While I was at the Backyards & Beyond Conference, Bill Tetlow, president of the Winter Park Highlands Firewise Community in Tabernash, Colorado shared with me about the success of their Firewise Community in Colorado. Bill shared that they had a wake up call about the condition of the community and the obstacles they had to overcome; "After the Grand County community Wildfire Protection Plan (CWPP) assessment in May of 2009 showing Winter Park Highlands as an extreme risk area for wildfire, the volunteer board of WPHA took action. We were at risk because of our access, fire chimneys thanks to the pine beetles and lack of water resources in case of a fire, the closest water resource was in Tabernash." The community was responsible for a whopping 1,073 acres and 630 developed acres.

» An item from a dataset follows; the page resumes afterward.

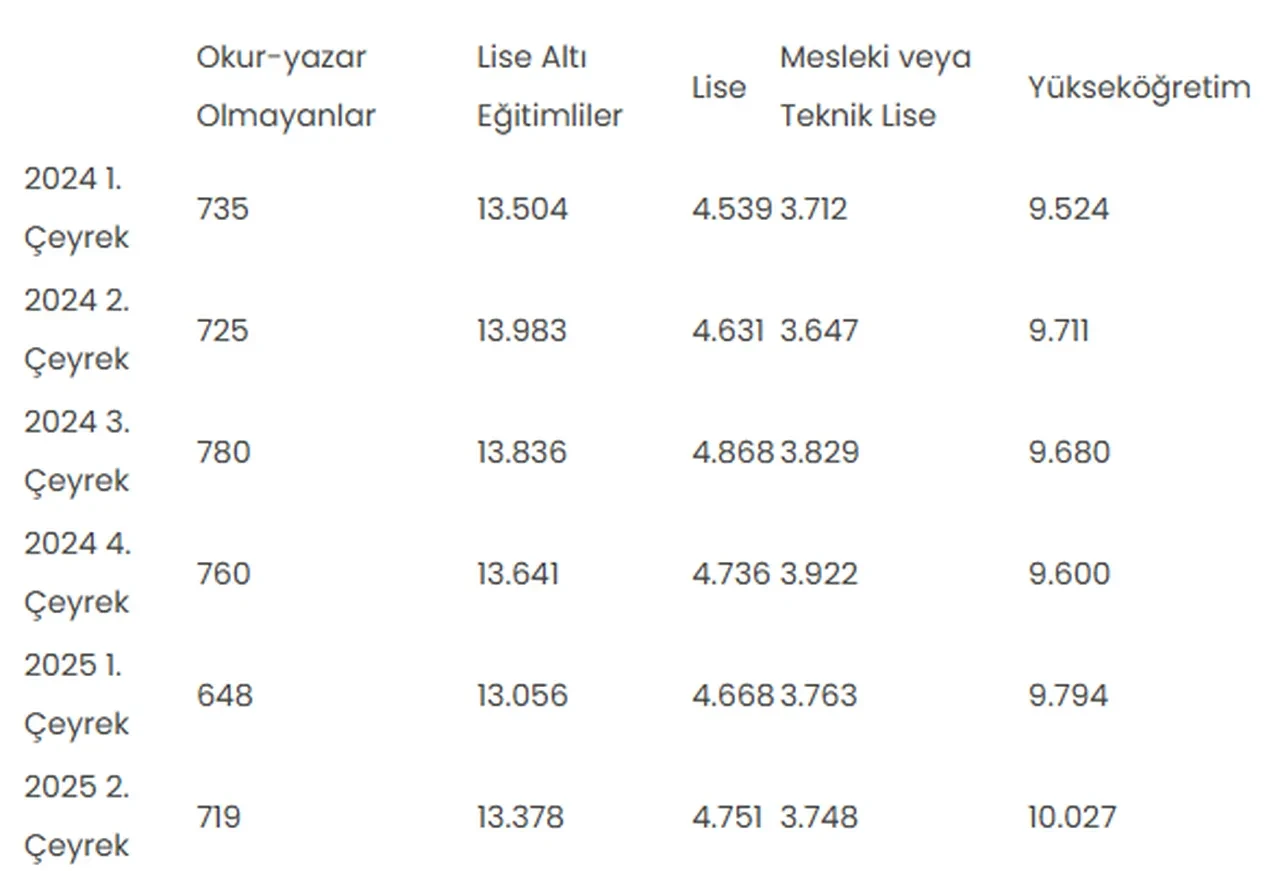Screen dimensions: 1280x871
Task: Click the Lise value 4.868
Action: tap(732, 452)
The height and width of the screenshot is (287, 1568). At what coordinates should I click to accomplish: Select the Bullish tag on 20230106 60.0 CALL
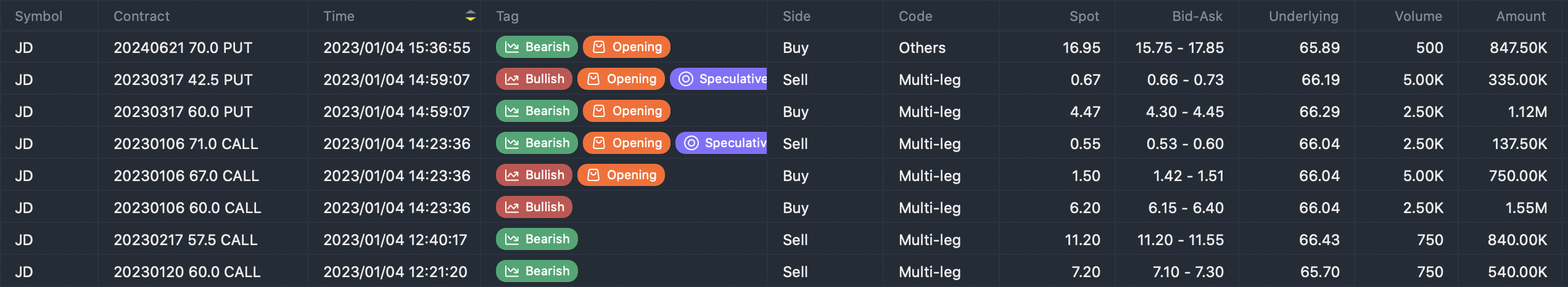534,207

They completed an assessment that enabled them to identify their risks as well as the fact that the community's demographics consisted of homes that were second or part time residences for most homeowners. Part time home ownership created an additional logistical problem in organizing Firewise work days. Besides hosting educational outreach events that helped raise awareness of all property owners and working to make Firewise improvements to their homes and properties this community overcame many obstacles to;
1. Partner with the Colorado State Forest Service to remove dead/dying beetle infested pine trees in an area of over 300 acres throughout the community,
2.They installed over 265 reflective address signs (85% of property owners) to improve emergency response in the event of a wildfire.

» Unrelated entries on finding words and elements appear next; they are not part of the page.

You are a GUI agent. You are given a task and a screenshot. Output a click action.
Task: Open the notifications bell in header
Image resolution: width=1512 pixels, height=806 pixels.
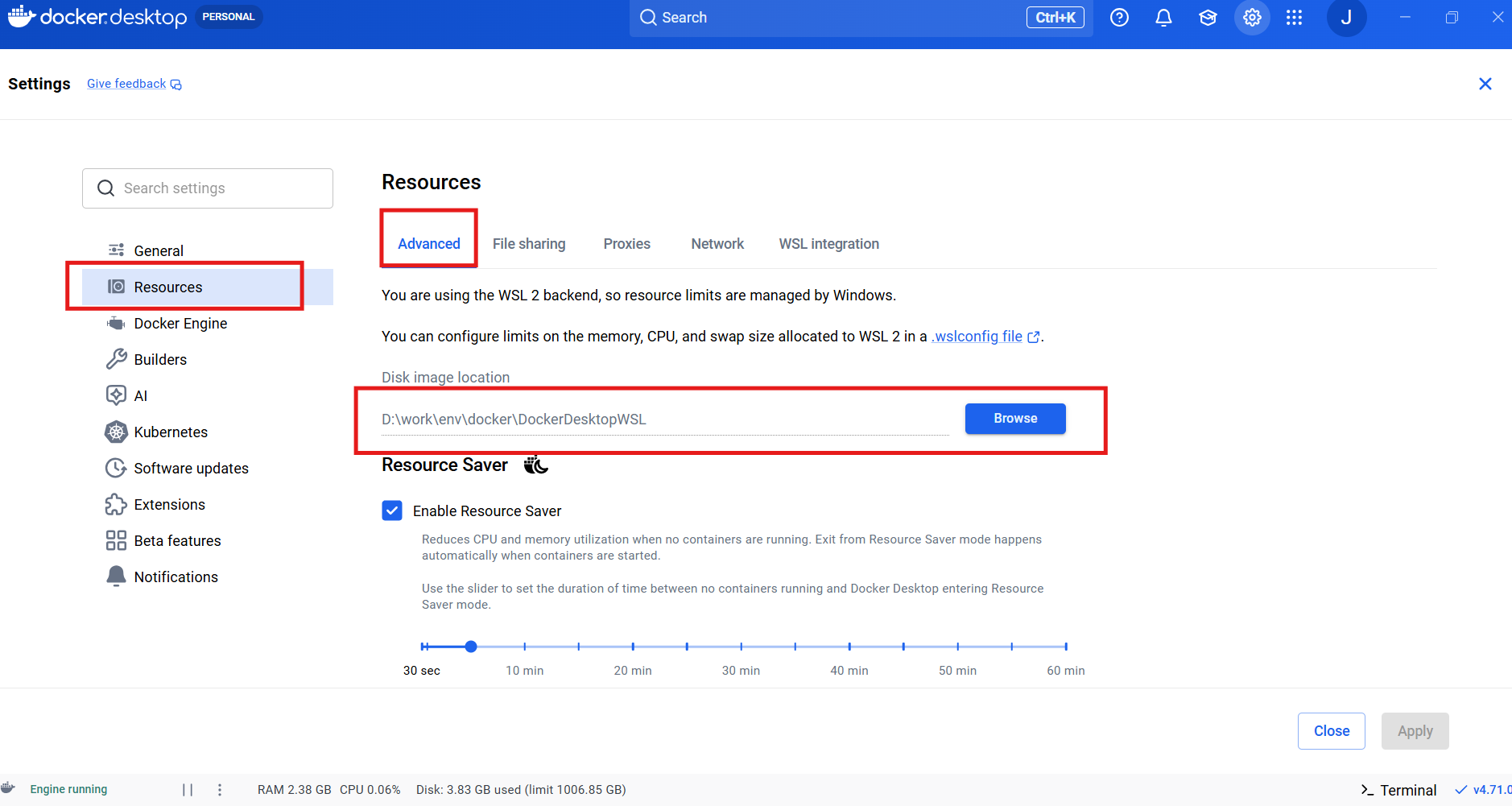pos(1163,18)
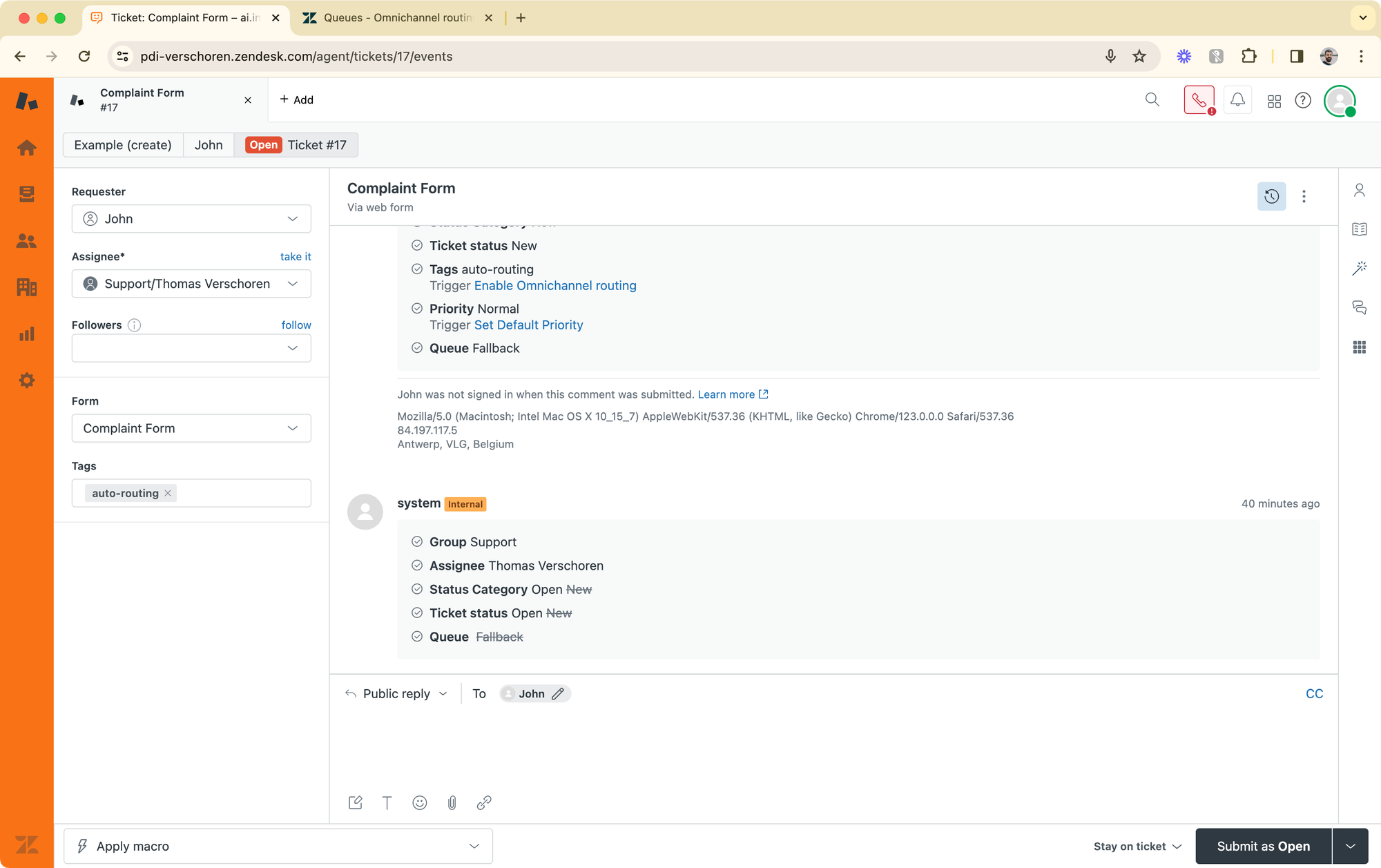Image resolution: width=1381 pixels, height=868 pixels.
Task: Remove the auto-routing tag
Action: pos(168,493)

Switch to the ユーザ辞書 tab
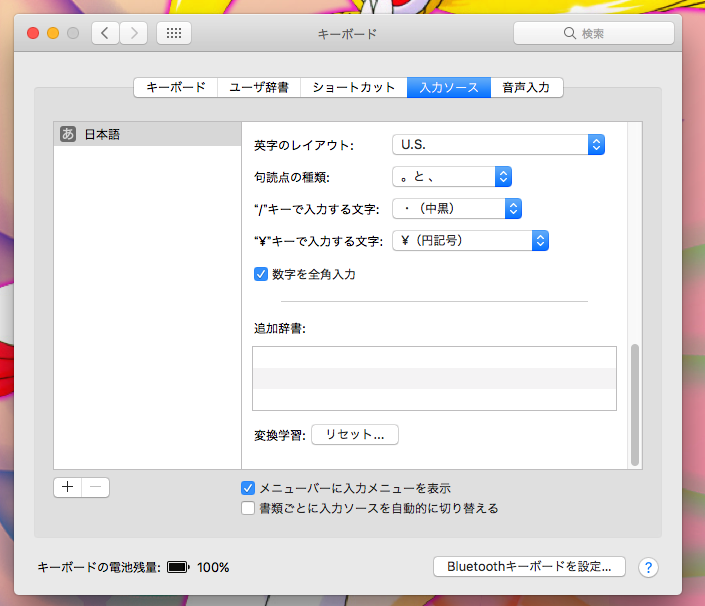coord(258,87)
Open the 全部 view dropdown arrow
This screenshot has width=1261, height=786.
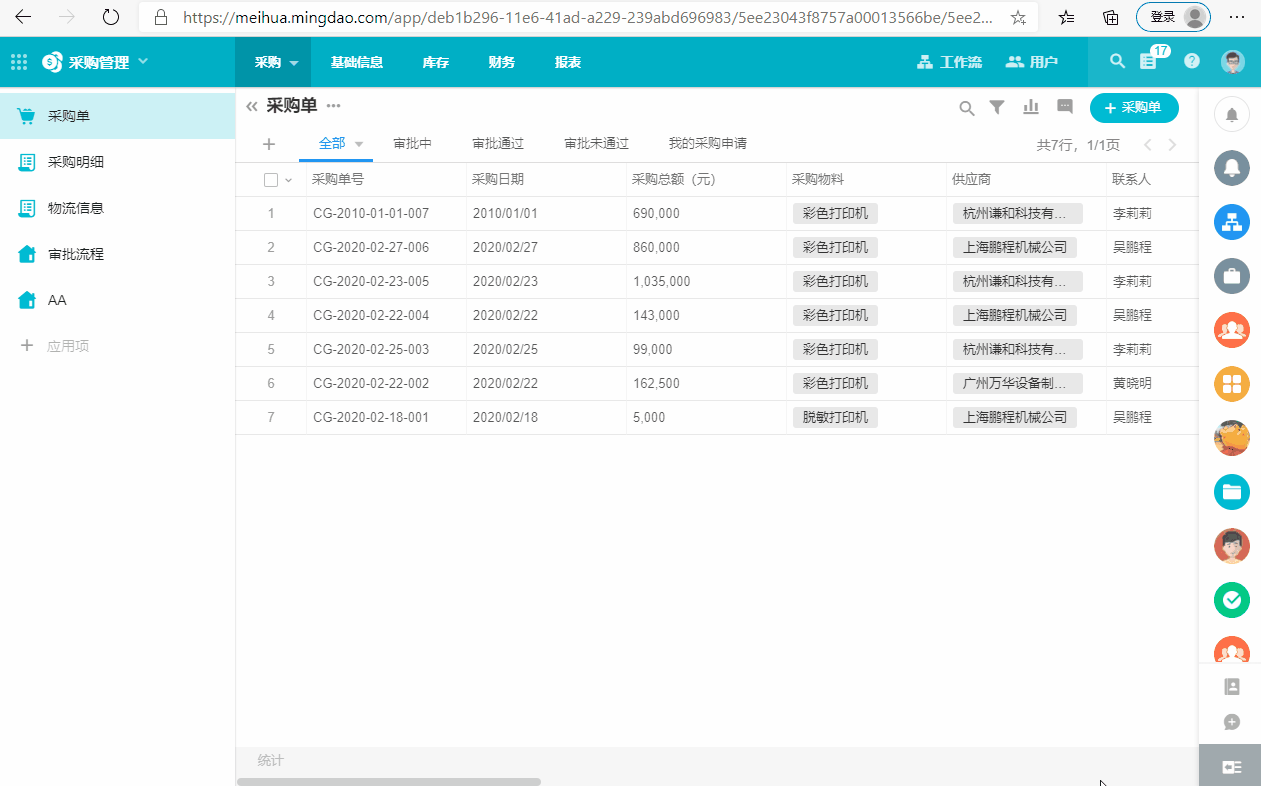[358, 143]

3. They addressed the lack of water in the community to install two additional hydrants and a 30,000 gallon water storage tank to help firefighters meet their need for water to respond to fire today October 22, 2015.

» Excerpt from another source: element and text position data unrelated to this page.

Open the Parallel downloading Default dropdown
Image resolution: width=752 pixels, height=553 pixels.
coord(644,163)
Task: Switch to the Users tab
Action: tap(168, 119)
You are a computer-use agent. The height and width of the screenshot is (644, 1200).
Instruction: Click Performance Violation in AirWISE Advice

4. They have as a volunteer organization spent on Firewise projects through the years over $500,000 in grants, donations and volunteer hours.
They wanted to share with others how they became so successful. The key to their success was working with the Colorado Forest Service to develop effective assessments that identified their real risks and helped them prioritize what they needed to do to mitigate that risk. Then they shared that they work well with the County, Colorado State Foresters, BLM and other partners to help them with technical advice and assistance in completing these projects.
"For the past ten years we have been blessed with dedicated board members and homeowners (62% second homes) who have worked as a team and proven to county, state, and federal officials that we execute our fire mitigation plans in a timely manner.”
Bill Tetlow, President 2012-16
This community is one of many who have embraced Firewise Principles, and worked collaboratively to work towards having a Year of Living Less Dangerously From Wildfire".